| EXERCISE GOAL |
Return, word for word, only the lines of the data below that lie between the line with "The image size is (2230, 944)." and the line with "Viewport: 942px width, 603px height.", those two lines included.
DATA IN THIS EXERCISE Start Marker
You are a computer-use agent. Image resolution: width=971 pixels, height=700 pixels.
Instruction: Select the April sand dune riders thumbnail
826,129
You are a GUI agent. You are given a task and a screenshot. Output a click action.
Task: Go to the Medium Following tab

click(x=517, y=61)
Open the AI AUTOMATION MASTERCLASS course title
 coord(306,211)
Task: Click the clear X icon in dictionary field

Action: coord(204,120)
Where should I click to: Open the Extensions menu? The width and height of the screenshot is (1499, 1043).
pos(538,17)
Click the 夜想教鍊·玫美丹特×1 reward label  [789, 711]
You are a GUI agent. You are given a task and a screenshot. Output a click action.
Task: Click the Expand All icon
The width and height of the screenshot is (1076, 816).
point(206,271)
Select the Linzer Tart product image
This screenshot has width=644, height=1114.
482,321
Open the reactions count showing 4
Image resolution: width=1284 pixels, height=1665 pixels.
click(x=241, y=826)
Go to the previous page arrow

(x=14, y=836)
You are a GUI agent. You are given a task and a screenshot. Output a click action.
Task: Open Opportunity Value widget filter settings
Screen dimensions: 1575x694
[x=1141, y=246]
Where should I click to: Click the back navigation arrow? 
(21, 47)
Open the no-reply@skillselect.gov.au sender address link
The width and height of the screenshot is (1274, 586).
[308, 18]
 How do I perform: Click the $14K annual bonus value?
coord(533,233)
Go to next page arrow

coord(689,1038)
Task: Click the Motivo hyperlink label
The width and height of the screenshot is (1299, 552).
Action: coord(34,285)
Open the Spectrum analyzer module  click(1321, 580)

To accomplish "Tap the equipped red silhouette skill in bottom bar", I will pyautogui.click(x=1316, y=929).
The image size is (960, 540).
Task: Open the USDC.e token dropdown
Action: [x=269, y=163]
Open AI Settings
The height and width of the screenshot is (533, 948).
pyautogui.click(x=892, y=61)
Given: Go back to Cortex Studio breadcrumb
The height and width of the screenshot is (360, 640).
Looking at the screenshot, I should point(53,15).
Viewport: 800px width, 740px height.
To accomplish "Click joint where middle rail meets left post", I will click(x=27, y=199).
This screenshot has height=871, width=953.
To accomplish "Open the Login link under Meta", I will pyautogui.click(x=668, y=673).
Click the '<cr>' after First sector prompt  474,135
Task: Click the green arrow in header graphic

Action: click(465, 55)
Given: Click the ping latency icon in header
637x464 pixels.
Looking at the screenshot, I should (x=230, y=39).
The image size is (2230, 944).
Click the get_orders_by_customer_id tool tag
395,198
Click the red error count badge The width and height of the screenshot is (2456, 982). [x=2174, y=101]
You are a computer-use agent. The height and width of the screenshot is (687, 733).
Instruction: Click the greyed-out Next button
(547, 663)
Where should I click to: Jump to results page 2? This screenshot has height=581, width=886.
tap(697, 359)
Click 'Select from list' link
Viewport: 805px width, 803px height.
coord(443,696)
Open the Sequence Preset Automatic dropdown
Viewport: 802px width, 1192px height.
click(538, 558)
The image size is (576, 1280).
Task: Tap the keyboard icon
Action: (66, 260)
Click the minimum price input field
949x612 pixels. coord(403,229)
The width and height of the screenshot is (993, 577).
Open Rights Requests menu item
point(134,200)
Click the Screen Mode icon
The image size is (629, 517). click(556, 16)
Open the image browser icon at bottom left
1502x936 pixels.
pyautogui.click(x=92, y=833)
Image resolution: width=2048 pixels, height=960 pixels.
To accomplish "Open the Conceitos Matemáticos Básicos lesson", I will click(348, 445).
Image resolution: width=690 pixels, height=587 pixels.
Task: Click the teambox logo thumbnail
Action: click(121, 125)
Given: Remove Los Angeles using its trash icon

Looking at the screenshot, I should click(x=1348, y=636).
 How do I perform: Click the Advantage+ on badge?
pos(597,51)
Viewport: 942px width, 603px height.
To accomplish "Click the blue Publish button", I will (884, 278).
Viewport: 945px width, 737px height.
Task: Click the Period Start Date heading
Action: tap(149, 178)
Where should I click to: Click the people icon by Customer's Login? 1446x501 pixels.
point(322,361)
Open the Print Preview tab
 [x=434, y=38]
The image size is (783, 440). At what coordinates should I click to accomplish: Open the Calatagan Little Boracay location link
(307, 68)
DATA IN THIS EXERCISE End Marker
| SOLUTION FOR THIS TASK |
The image size is (2230, 944).
Click the get_orders_by_customer_id tool tag
395,198
Click the red error count badge The width and height of the screenshot is (2456, 982). [x=2174, y=101]
You are a computer-use agent. The height and width of the screenshot is (687, 733).
Instruction: Click the greyed-out Next button
(547, 663)
Where should I click to: Jump to results page 2? This screenshot has height=581, width=886.
tap(697, 359)
Click 'Select from list' link
Viewport: 805px width, 803px height.
coord(443,696)
Open the Sequence Preset Automatic dropdown
Viewport: 802px width, 1192px height.
click(538, 558)
The image size is (576, 1280).
Task: Tap the keyboard icon
Action: (66, 260)
Click the minimum price input field
949x612 pixels. coord(403,229)
The width and height of the screenshot is (993, 577).
Open Rights Requests menu item
point(134,200)
Click the Screen Mode icon
The image size is (629, 517). click(556, 16)
Open the image browser icon at bottom left
1502x936 pixels.
pyautogui.click(x=92, y=833)
Image resolution: width=2048 pixels, height=960 pixels.
To accomplish "Open the Conceitos Matemáticos Básicos lesson", I will click(348, 445).
Image resolution: width=690 pixels, height=587 pixels.
Task: Click the teambox logo thumbnail
Action: click(121, 125)
Given: Remove Los Angeles using its trash icon

Looking at the screenshot, I should click(x=1348, y=636).
 How do I perform: Click the Advantage+ on badge?
pos(597,51)
Viewport: 942px width, 603px height.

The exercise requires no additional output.